The return of the characters unearthed much mirth in this discussion. "I actually was told yesterday by the director to be bitchier, which I did not think possible when I was," laughed Roberts. "So it's delicious to get to play her again for sure."
As dark as the general topic may be, this panel was filled with sarcasm and outright humor. It may be that it's necessary. AHS is one seriously twisted series, and season 8 is simply unrelenting in following that self-sustaining tradition. It dabbles in BDSM, witchcraft, and outright Satanic worship. "Dabbles" may not be the right word. Maybe it more likely "revels."
There's even the appearance of that ubiquitous, malevolent "devil child." Woodall says it's best to leave a bit of mystery to the season, and refused to give too much away. "As always, there is a specific mystery to the show that is better unfolded. It is an experience," she said. "And this season is a very different show for us as always, and it's a great experience. And so, unfortunately, I can't give you specifics about what the devil child will do." But, it goes without saying, it's not pretty.
Pretty or no, the cast isn't holding back in their praise of working with one another. As with season past, there is a cultish snarkiness pervading each episode. Enjoyment oozes from each scene, each interaction; particularly among these strong female cast members.

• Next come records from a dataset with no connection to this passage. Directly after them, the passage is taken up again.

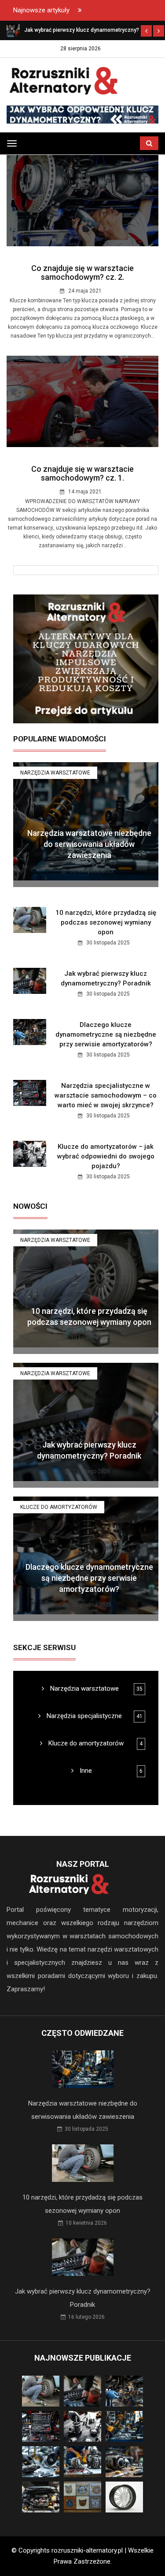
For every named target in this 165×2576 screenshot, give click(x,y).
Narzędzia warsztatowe (55, 773)
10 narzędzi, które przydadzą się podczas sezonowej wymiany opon (105, 922)
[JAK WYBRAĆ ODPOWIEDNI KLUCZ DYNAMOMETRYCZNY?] (82, 114)
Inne (85, 1771)
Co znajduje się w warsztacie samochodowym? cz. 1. (82, 473)
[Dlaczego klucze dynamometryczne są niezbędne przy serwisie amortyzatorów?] (13, 30)
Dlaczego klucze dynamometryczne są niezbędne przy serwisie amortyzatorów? (105, 1034)
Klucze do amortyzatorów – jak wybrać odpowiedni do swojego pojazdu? (105, 1156)
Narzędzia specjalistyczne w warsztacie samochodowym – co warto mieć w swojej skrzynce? (106, 1095)
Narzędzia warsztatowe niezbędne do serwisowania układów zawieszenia (89, 844)
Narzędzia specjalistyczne (83, 1716)
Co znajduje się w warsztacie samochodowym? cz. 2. (82, 272)
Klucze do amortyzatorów (58, 1507)
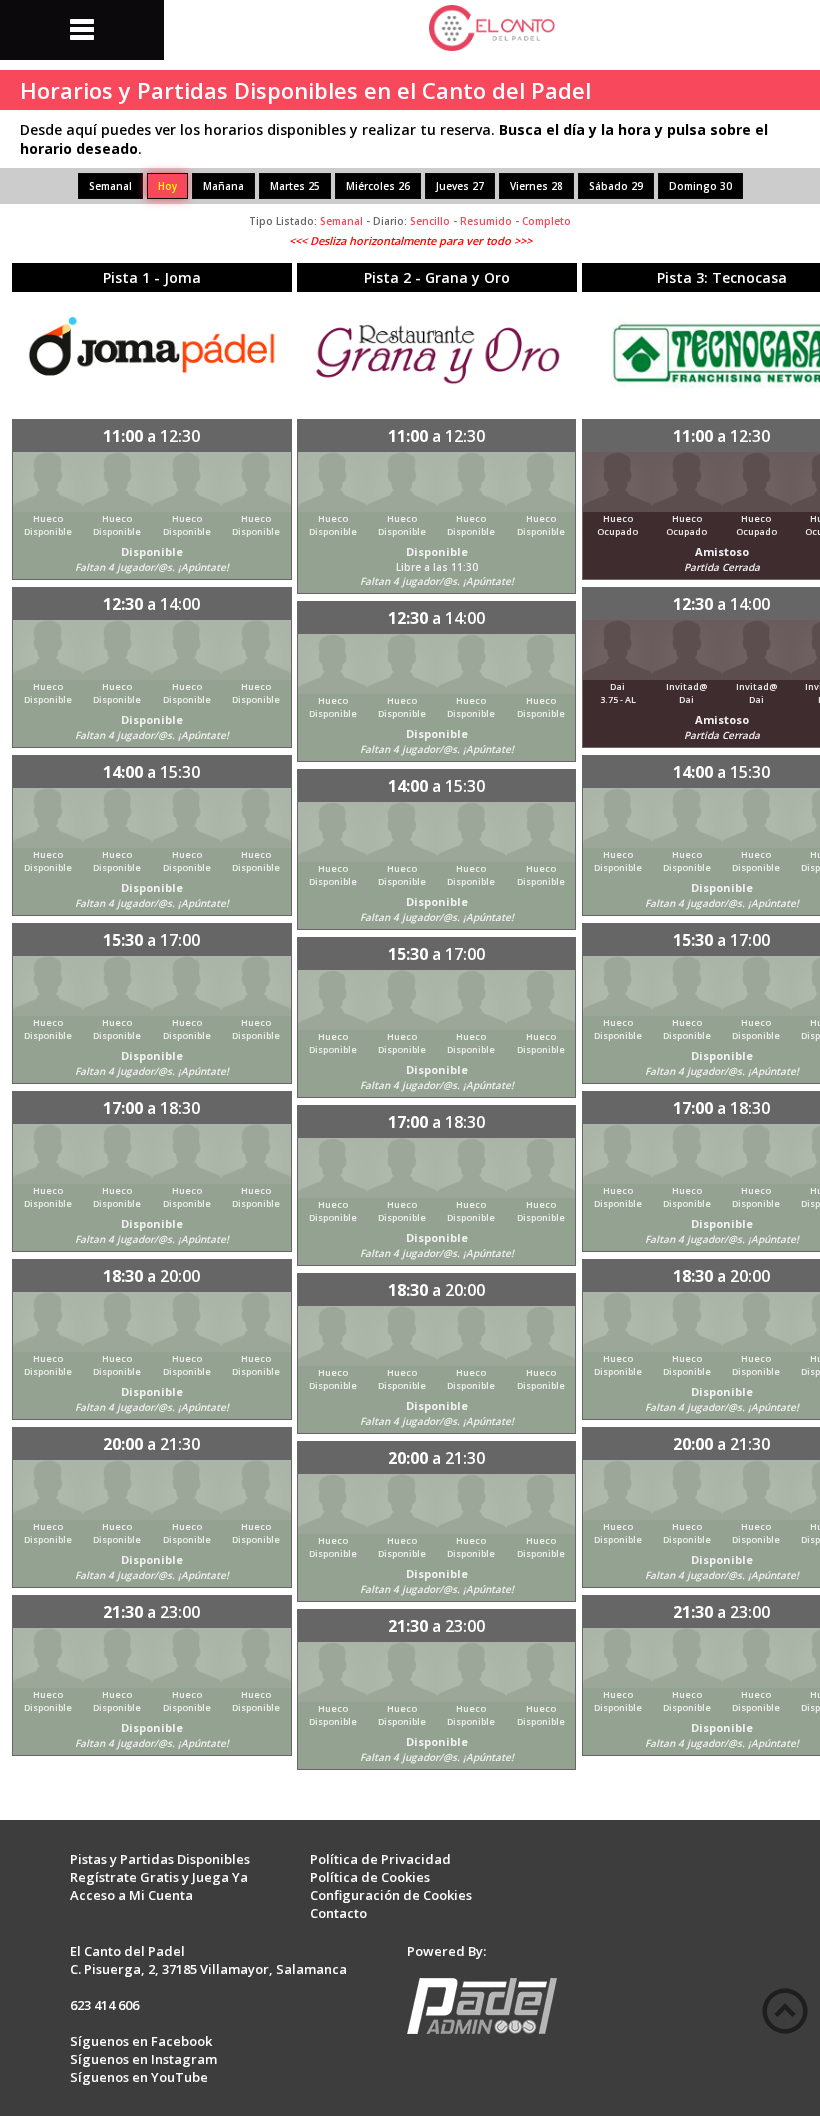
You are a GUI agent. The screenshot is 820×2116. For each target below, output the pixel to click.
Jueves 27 (460, 186)
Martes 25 (295, 186)
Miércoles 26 (378, 186)
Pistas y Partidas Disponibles (160, 1859)
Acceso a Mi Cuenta (131, 1895)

"We all have so much fun," stated Roberts. "I mean, I love working with these women. When they asked me to come back this year, I was like, 'Oh, my God, to get to work with all of these incredible women, some for the first time, and some again, is so much fun.' I mean, you would never know. You see the clips, and we are covered in blood, screaming, crying, and in between we're like, 'Hey, what's going on,' there's just so much laughter on this set and ridiculousness, and then, you know, when they call "action," obviously, you see that moment; but there is a lot of fun and a lot between all of us, and a lot of support. And I know...that was what made me so excited to come back."

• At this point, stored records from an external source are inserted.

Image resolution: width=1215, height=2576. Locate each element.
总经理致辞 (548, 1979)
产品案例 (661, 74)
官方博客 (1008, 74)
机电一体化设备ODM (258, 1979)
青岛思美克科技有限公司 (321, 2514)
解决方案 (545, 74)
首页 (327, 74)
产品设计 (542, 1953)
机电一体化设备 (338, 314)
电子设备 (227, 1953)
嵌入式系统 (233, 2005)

What is it, then, that makes viewers on the receiving end of AHS so excited to come back, season after season, as though they themselves were as immersed as these actors on a set?
It's likely the abundance of campy brilliance that simply defines each episode; it harkens back to classics like The Twilight Zone,
The X-Files, or even
Tales From the Crypt.
AHS will live on in the annals of great television horror, because even in its seniority, it continues to shock, mortify, and shamelessly entertain. It's not afraid to "go there," and that's a horror tradition that television cherishes.
AHS: Apocalypse premieres tonight on FX, 10:00 PM PST.